Work instructions ::
#1 From the passage on the trade war and VA construction, reproduce the part that opens with the words containing "In addition to" and closes with "modernize its facilities?".
#2 Render this sentence from the passage on the trade war and VA construction in Spanish: "How will this disrupt Congress’s direction to VA to expand access to health care and other services and modernize its facilities?"
#3 Go on with the passage on the trade war and VA construction, picking up after its final sentence.

Supplied passage ::
◆ ◆ ◆

In addition to these pressing concerns, the trade war is also anticipated to present significant challenges to the construction industry – an industry VA heavily relies on to build, modernize, and maintain its medical facilities, office space, and regional offices, and 155 cemeteries. How will the costs of VA’s thousands of ongoing major, minor, non-recurring maintenance and leasing construction projects underway across VA’s system be impacted, and will these expected cost increases cause projects to slow their schedules, be deferred, delayed, or removed from VA’s FY 2026 budget plan? How will this disrupt Congress’s direction to VA to expand access to health care and other services and modernize its facilities?

◆ ◆ ◆

Dataset records ::

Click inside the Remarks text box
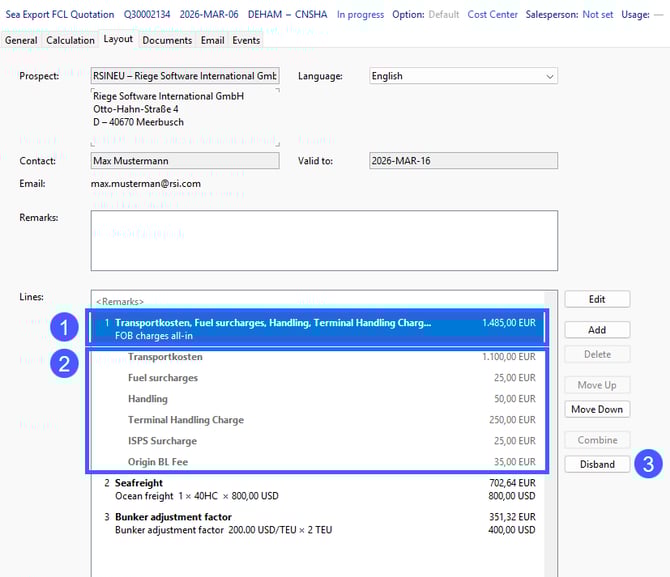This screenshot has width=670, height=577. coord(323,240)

◆ ◆ ◆

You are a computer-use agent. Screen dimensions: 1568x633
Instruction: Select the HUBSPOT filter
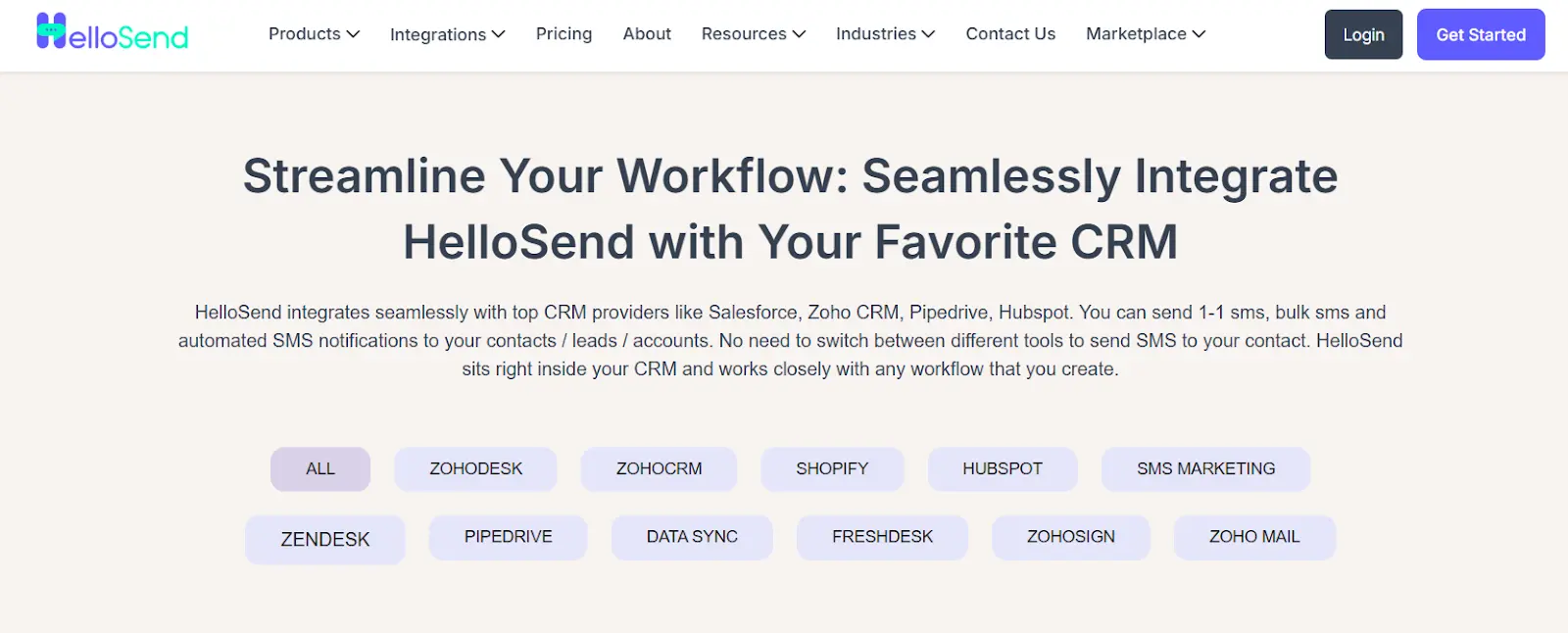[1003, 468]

◆ ◆ ◆

Answers below ::
#1
In addition to these pressing concerns, the trade war is also anticipated to present significant challenges to the construction industry – an industry VA heavily relies on to build, modernize, and maintain its medical facilities, office space, and regional offices, and 155 cemeteries. How will the costs of VA’s thousands of ongoing major, minor, non-recurring maintenance and leasing construction projects underway across VA’s system be impacted, and will these expected cost increases cause projects to slow their schedules, be deferred, delayed, or removed from VA’s FY 2026 budget plan? How will this disrupt Congress’s direction to VA to expand access to health care and other services and modernize its facilities?

#2 ¿Cómo alterará esto la directiva del Congreso al VA de ampliar el acceso a la atención médica y a otros servicios y de modernizar sus instalaciones?

#3
While Congress has enacted critically important laws such as the Make PPE in America Act, and previous Administrations have taken action to onshore these capabilities and bring manufacturing back to the United States, it is clear those efforts cannot happen overnight and there will be a continued need to procure items and materials from other countries for years to come. Services to America’s veterans must not be impacted by the Trump Administration’s failure to plan for this obvious outcome and become collateral damage in the President’s trade war and tariff tax on goods. We look forward to understanding how the Department intends to address the concerns raised in this letter.